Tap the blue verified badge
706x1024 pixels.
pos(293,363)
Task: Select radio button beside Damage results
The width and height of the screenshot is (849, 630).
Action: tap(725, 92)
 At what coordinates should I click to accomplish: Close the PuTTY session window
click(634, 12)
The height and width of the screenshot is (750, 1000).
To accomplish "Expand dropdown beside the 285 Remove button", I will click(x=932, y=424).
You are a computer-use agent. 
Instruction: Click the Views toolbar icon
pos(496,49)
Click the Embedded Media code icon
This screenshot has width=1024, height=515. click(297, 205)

...

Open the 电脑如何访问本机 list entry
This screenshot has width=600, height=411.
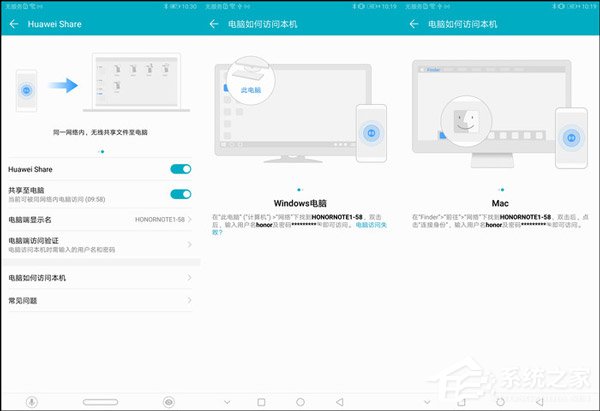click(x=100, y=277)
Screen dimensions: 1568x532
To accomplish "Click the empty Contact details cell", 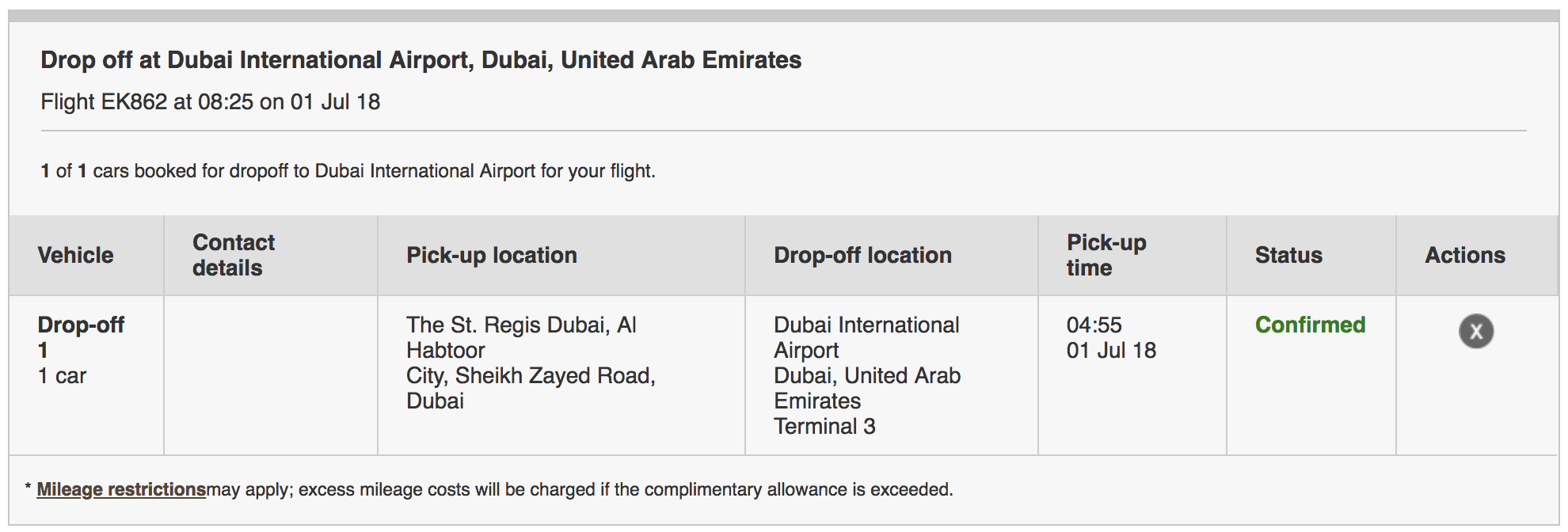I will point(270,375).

* * *

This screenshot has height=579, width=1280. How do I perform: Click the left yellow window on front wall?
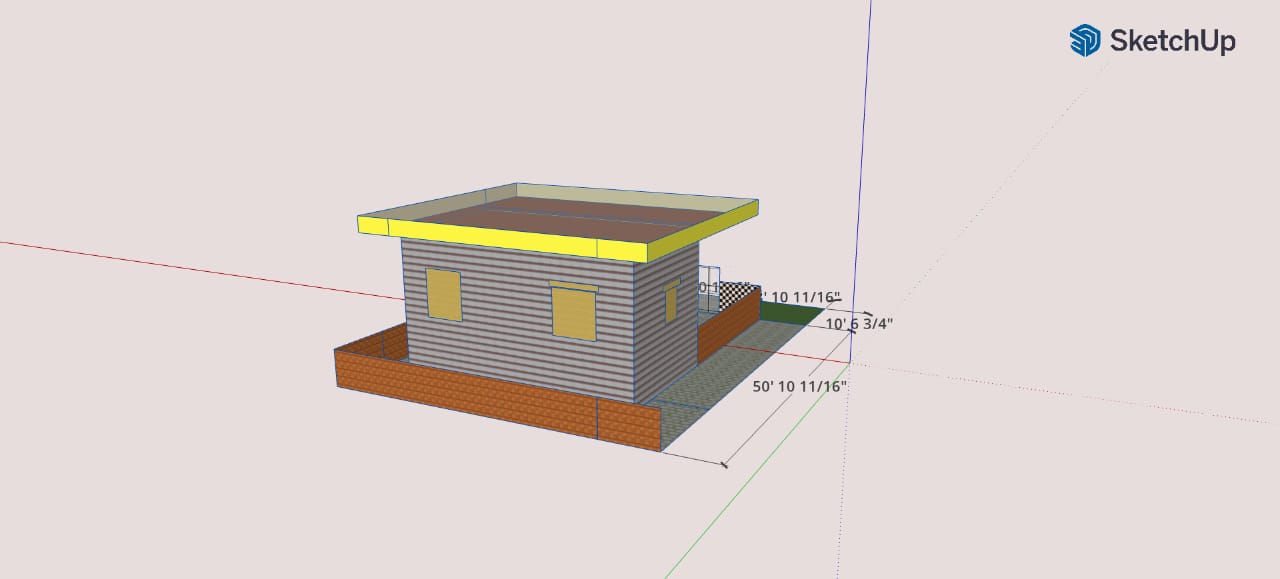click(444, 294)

**TASK STATEMENT:** Would you retype exactly the lines above, from the line with "Tap the blue verified badge" to the line with "The height and", with both end lines kept and nothing more?

**ANSWER TO THIS PROBLEM:**
Tap the blue verified badge
706x1024 pixels.
pos(293,363)
Task: Select radio button beside Damage results
The width and height of the screenshot is (849, 630).
Action: tap(725, 92)
 At what coordinates should I click to accomplish: Close the PuTTY session window
click(634, 12)
The height and width of the screenshot is (750, 1000).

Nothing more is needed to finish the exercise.